- _WHAT THIS TASK INVOLVES_
Given the listing below, write out exactly the lines starting with the line that has "This screenshot has height=361, width=665." and going on through the line that has "Open Martin Baturina's player name link", both kept.

* * * * * * * * *

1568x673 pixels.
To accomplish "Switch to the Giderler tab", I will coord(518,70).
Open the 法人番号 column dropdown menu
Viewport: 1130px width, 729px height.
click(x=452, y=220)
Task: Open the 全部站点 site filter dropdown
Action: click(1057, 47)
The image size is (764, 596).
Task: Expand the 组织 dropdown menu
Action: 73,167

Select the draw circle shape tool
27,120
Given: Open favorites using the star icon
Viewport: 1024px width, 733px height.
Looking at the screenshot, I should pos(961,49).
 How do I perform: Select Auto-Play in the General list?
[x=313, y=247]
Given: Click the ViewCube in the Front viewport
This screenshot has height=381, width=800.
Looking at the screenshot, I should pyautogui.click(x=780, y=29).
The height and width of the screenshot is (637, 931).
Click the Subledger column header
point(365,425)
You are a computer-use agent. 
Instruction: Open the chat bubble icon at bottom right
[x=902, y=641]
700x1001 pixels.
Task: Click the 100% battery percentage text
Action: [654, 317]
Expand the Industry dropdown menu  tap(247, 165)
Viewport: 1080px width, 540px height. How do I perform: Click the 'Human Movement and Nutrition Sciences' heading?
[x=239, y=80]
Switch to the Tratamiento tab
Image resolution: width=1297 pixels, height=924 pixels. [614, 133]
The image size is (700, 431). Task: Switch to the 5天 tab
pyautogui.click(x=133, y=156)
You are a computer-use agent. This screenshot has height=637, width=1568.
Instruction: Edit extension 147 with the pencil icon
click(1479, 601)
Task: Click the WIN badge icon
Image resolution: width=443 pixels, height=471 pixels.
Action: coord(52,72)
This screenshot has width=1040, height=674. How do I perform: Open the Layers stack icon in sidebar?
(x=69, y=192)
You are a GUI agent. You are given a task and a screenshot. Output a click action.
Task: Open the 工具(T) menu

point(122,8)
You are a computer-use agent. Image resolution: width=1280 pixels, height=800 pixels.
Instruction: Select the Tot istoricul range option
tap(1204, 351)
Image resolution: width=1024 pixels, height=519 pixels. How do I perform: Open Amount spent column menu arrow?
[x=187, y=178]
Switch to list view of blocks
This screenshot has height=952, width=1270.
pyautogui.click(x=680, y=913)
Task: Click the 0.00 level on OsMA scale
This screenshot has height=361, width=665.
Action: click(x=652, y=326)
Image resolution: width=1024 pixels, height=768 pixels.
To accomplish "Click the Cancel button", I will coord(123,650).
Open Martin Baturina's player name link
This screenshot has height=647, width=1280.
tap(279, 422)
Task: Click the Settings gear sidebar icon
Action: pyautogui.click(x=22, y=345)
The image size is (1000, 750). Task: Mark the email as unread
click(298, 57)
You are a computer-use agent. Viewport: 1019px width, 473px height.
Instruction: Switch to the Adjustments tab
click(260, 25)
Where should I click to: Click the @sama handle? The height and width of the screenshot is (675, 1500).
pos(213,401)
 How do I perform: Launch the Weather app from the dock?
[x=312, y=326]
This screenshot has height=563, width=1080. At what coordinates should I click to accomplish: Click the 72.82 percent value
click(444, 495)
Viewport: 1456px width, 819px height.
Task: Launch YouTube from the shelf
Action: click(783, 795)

* * * * * * * * *

- _WRITTEN ANSWER_
This screenshot has height=361, width=665.
Action: click(x=652, y=326)
Image resolution: width=1024 pixels, height=768 pixels.
To accomplish "Click the Cancel button", I will coord(123,650).
Open Martin Baturina's player name link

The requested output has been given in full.